Document segment >>

# # # #

Aristotle's De Interpretatione (On Interpretation)

Aristotle’s works on logic are collected in the Organon, which includes the Categories, On Interpretation, Prior Analytics, Posterior Analytics, Topics, and On Sophistical Refutations.

On Interpretation provides a method of determining the grammatical structure of a sentence or the logical structure of a proposition. Interpretation may be a means of assigning meaning to sentences and propositions. Aristotle explains how meaning can be assigned to sentences and propositions which are concerned with conditions of possibility, contingency, and necessity.

Aristotle begins by saying that spoken words are symbols of thoughts and that written words are symbols of spoken words (Chapter I). Individual words and isolated expressions are not propositions, if they express thoughts which do not involve truth or falsehood. A sentence must be either true or false if it is to be a logical proposition. Every sentence has meaning, but not every sentence is a proposition (Chapter 4).

Propositions may be simple or compound. A compound proposition is formed by a combination of simple propositions. A simple proposition may be a simple affirmation or a simple denial. An affirmation is a positive assertion about something. A denial is a negative assertion about something. For every affirmation, there is a possible denial. For every denial, there is a possible affirmation.

Positive and negative propositions which have the same subject and predicate are contradictory. A predicate is that which is affirmed or denied concerning the subject of a proposition.

To predicate is to affirm or deny something about the subject of a proposition. In the simple sentence, “Socrates is wise,” the syntactic unit “is wise” is the predicate of the subject “Socrates.”

# # # #

Supplied information >>
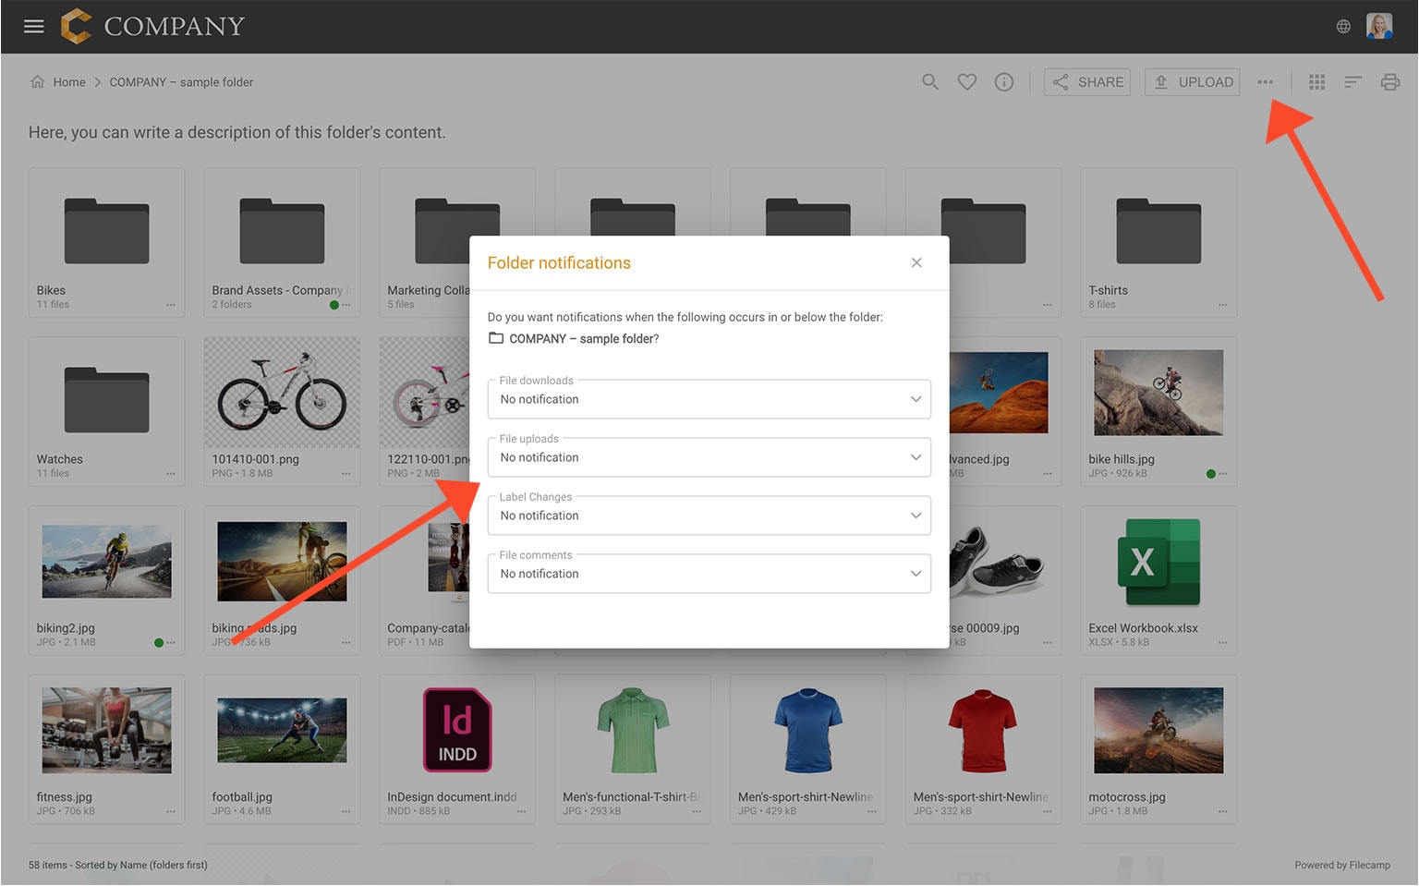Image resolution: width=1419 pixels, height=886 pixels.
Task: Click the heart favorites icon
Action: coord(967,82)
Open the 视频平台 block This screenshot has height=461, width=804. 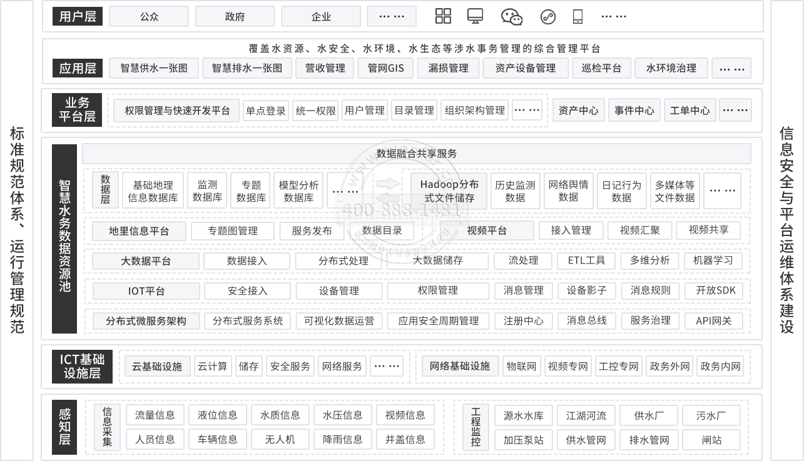click(x=486, y=231)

# # # #

What the task requires >>
From the text on Aristotle's On Interpretation:
1. Which work is named first in the list of the Organon's contents?
2. According to Chapter I, what are written words symbols of?
3. In the sentence "Socrates is wise," which syntactic unit is the predicate?
Draw your answers only from the text on Aristotle's On Interpretation.

The result >>
1. The Categories
2. Spoken words
3. "is wise"